Peter Jordan, from East Dulwich, won the British Press Photographers Association’s Portrait Photographer of the Year Award.

His other claim to fame is two Newsweek covers – one of the badly beaten body of Steve Biko which helped trigger an international outcry over apartheid.

Peter took the winning pictures as members of 2nd Battalion Para-shoot Regiment flew from Cyprus to Jordan in a Hercules troop carrier.

Peter, 75, booted out of Rhodesia in 1975 for a single historic shot which made the front of Newsweek, said: “I’m very proud to win the award – it’s nice to have your pictures recognised among all the greats of Fleet Street.

“I was commissioned to photograph a military training exercise of the 16th Air Support Brigade alongside Jordanian special forces.

I joined the Second Battalion Parashoot Regiment which flew from Cyprus to Jordan over the Mediterranean Sea.

Peter Jordan with his Portrait of the Year award

“The pictures almost look like they were shot in a studio – but the reality was far from that.

“I was the last on board and had to climb over the top of people’s heads to get into position. It was very hectic. I was lucky that there was some fantastic Mediterranean light coming in through two windows, which really helped create these pictures.

“I sent them to the paras afterwards and they loved them, one of them said he’d had his picture printed out onto canvas.”

Peter, who worked for the South London Press from 1992-96, was in the army from 1978 to 1982 before becoming a news photographer.

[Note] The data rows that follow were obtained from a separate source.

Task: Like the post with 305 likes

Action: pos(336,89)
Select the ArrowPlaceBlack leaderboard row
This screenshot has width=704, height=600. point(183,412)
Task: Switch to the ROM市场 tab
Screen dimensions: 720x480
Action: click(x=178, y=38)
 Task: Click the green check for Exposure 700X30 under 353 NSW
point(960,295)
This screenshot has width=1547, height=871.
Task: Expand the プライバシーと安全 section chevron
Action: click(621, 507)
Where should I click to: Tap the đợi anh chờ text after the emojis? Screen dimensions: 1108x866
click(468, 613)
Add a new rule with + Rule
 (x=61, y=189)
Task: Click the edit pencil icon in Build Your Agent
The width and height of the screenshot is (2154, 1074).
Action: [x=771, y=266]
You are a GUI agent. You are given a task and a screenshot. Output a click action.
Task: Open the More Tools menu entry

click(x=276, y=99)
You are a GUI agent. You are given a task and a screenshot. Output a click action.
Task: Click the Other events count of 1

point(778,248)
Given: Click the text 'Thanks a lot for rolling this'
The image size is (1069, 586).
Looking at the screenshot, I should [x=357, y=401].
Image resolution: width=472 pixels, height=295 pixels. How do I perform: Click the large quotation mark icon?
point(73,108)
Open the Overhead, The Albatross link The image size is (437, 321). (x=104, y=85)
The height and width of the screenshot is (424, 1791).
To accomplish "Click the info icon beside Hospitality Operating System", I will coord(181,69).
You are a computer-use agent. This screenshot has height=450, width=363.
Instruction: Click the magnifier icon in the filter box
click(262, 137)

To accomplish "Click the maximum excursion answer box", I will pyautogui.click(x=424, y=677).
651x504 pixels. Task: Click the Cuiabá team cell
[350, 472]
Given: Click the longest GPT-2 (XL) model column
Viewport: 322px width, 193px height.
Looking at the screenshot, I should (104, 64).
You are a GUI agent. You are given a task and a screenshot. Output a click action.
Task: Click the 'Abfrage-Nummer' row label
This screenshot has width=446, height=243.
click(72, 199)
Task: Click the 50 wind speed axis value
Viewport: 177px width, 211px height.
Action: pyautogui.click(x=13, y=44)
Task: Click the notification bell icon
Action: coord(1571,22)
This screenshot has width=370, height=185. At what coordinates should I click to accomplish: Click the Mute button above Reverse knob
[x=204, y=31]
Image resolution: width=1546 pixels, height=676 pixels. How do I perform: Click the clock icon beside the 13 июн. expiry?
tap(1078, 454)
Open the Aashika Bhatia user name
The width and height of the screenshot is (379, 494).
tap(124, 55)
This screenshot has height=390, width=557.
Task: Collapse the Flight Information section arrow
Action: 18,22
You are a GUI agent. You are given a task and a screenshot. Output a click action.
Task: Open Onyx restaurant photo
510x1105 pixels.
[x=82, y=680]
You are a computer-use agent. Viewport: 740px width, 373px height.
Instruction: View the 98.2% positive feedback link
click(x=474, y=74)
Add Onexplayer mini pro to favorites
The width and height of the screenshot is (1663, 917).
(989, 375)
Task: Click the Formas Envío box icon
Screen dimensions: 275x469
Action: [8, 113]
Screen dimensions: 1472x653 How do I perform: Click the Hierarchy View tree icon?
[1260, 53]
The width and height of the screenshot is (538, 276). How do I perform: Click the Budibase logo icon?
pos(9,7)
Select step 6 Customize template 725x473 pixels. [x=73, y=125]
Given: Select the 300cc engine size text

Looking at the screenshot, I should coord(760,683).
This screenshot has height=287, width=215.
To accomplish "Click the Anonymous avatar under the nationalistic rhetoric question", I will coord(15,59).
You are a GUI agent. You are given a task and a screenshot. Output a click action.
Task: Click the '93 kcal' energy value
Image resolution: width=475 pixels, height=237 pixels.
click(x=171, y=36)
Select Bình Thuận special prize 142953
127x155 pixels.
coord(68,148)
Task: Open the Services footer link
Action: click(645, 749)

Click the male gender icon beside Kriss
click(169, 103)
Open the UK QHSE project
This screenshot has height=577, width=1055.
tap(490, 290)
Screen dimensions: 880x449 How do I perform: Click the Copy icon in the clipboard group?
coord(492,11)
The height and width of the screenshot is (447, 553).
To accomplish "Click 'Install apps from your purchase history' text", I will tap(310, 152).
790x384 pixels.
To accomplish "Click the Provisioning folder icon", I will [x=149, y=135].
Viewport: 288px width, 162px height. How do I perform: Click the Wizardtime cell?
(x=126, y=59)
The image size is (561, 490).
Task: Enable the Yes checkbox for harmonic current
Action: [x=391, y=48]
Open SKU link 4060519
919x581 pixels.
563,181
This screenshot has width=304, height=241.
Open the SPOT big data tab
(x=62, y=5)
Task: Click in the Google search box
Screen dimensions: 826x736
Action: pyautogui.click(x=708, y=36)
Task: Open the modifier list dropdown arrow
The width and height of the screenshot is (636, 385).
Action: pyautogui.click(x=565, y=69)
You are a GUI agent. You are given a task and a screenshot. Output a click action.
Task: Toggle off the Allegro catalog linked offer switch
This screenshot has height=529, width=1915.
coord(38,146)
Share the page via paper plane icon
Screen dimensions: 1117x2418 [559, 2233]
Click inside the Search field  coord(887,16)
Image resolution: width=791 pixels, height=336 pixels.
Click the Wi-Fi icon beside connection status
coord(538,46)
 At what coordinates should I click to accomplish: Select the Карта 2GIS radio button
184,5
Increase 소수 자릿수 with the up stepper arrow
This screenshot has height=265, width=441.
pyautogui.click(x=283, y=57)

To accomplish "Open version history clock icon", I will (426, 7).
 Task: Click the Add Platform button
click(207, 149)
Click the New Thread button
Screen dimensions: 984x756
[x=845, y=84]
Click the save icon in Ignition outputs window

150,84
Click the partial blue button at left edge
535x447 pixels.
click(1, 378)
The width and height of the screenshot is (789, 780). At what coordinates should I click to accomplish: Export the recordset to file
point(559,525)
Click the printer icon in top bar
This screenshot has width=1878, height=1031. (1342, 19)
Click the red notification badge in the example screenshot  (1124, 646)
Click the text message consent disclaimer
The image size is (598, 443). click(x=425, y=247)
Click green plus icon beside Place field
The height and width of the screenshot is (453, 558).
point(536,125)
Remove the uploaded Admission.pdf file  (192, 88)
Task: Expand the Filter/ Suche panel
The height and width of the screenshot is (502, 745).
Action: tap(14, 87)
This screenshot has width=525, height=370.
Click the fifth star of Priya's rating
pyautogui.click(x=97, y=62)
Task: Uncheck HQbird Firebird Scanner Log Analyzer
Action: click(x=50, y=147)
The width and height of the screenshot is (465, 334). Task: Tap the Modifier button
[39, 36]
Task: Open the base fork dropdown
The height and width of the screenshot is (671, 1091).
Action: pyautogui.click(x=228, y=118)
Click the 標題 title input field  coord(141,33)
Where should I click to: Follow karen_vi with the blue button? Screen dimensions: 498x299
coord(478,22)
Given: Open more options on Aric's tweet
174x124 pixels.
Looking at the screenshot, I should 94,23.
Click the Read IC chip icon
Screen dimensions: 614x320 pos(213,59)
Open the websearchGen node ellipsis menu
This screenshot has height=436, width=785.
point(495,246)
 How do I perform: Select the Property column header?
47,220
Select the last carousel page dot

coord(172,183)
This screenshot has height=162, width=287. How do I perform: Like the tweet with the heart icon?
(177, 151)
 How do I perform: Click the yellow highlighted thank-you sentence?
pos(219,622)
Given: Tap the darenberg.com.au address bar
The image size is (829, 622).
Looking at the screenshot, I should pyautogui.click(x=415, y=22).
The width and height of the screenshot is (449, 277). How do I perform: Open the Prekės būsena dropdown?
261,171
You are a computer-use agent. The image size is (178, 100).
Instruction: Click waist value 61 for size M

Born in 1946, Peter had sold his first photograph at the age of 15 in 1961 to The Western Morning News.

It was called Icicles on Jacob’s Ladder for the 21st century equivalent of about £14.

By the age of 25, he had travelled South-east Asia and Australia.

He worked for The Rhodesian Herald, then moved to the Johannesburg Star which sent him on assignment to cover the bloody Angolan war in May 1975.

The following year, he freelanced for Photographers International in Rhodesia, then under the leadership of Ian Smith and embroiled in a racial civil war.

Peter took a picture of an armed black Rhodesian soldier advancing in front of his white fellow-soldiers – a portent of the country’s future.

In June 1976, Newsweek used the picture as their cover – Peter’s first. It also earned him deportation by Smith’s regime.

He arrived back in South Africa the same day the Soweto riots broke out, and was asked to do assignments for AP, Newsweek and European publications.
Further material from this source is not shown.